Cell banks are an essential component in the production of biopharmaceuticals, ensuring that the desired therapeutic proteins or biologics can be produced consistently, reliably, and in large quantities. The custom design of cell banks involves creating and maintaining a population of genetically engineered cells that can reliably express the target protein, often under optimized conditions. Below is an overview of the key aspects involved in designing and establishing custom cell banks for biopharmaceuticals.
Designing a custom cell bank requires consideration of several factors to ensure that the cells can efficiently produce the desired biopharmaceutical, and that the process remains robust over time. Below are key steps involved in the design process:
Selection of a Host Cell Line
The choice of host cell line is one of the first critical decisions in cell bank design. The host cell line determines the capacity for expression, post-translational modifications, and scalability of the final product. Common host cells include:
- Bacterial cells (e.g., E. coli): Often used for simpler proteins that do not require post-translational modifications.

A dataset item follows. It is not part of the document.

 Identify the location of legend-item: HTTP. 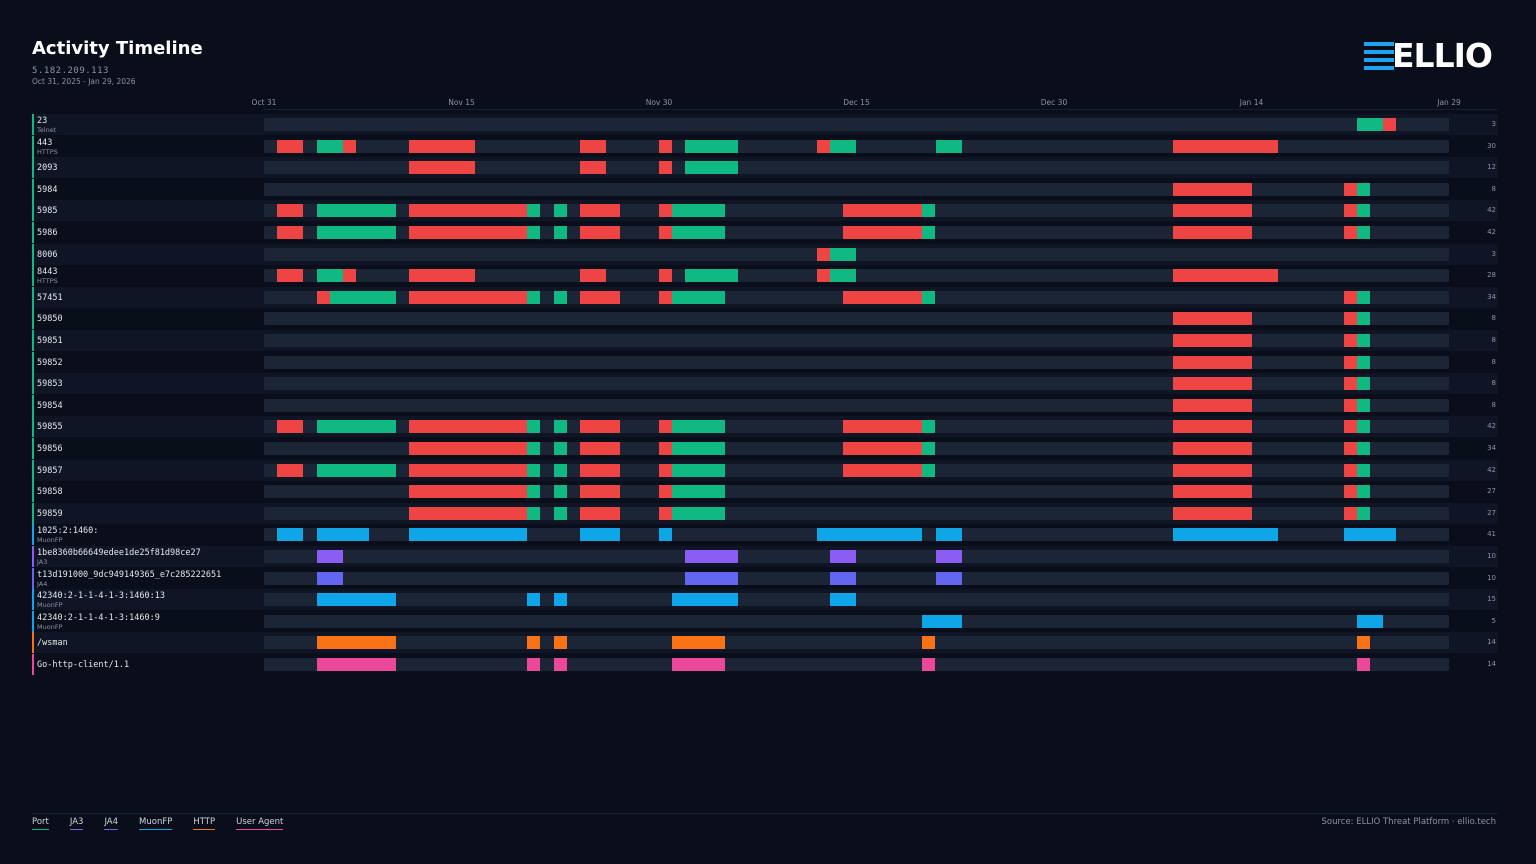
(204, 824).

- Yeast cells (e.g., Pichia pastoris): Used for proteins requiring some level of post-translational modifications and rapid growth.
Gene Expression System
- Selection of a Promoter: The expression system should include a strong promoter that drives the gene of interest's expression. The choice of promoter will depend on whether the system is inducible (for controlled expression) or constitutive.
- Incorporation of Selection Markers: Typically, antibiotic resistance genes (e.g., neomycin or hygromycin) are used to select for cells that have successfully incorporated the plasmid containing the gene of interest.
- Transfection/Transformation: The chosen host cell line will need to be transfected (for mammalian or insect cells) or transformed (for bacterial or yeast cells) with the plasmid containing the gene of interest. This step can be performed using chemical methods, electroporation, or viral vectors.
Cloning of High-Expression Cell Lines
- Cloning by Limiting Dilution or Single-Cell Sorting: After transfection, the cells are cultured and diluted to isolate individual clones. These clones are then screened for high expression levels of the target protein.
- Stabilization of Expression: Over time, cells can lose the ability to express the desired protein efficiently. To prevent this, the selected clones are subcloned, stabilized, and genetically modified to ensure long-term expression stability.
- Tailoring for Specific Products: The design of cell banks may be customized for specific biopharmaceuticals based on the nature of the product. For example, if the biopharmaceutical is an antibody, the cell line might be engineered to produce monoclonal antibodies in large quantities.
- High-Yield Clones: For large-scale production, the cell bank may focus on optimizing high-yield cell clones that express the therapeutic protein at the highest levels possible.
- Post-translational Modifications: For proteins requiring specific post-translational modifications (e.g., glycosylation patterns), the design of the cell bank may involve selecting or engineering host cells that can produce these modifications.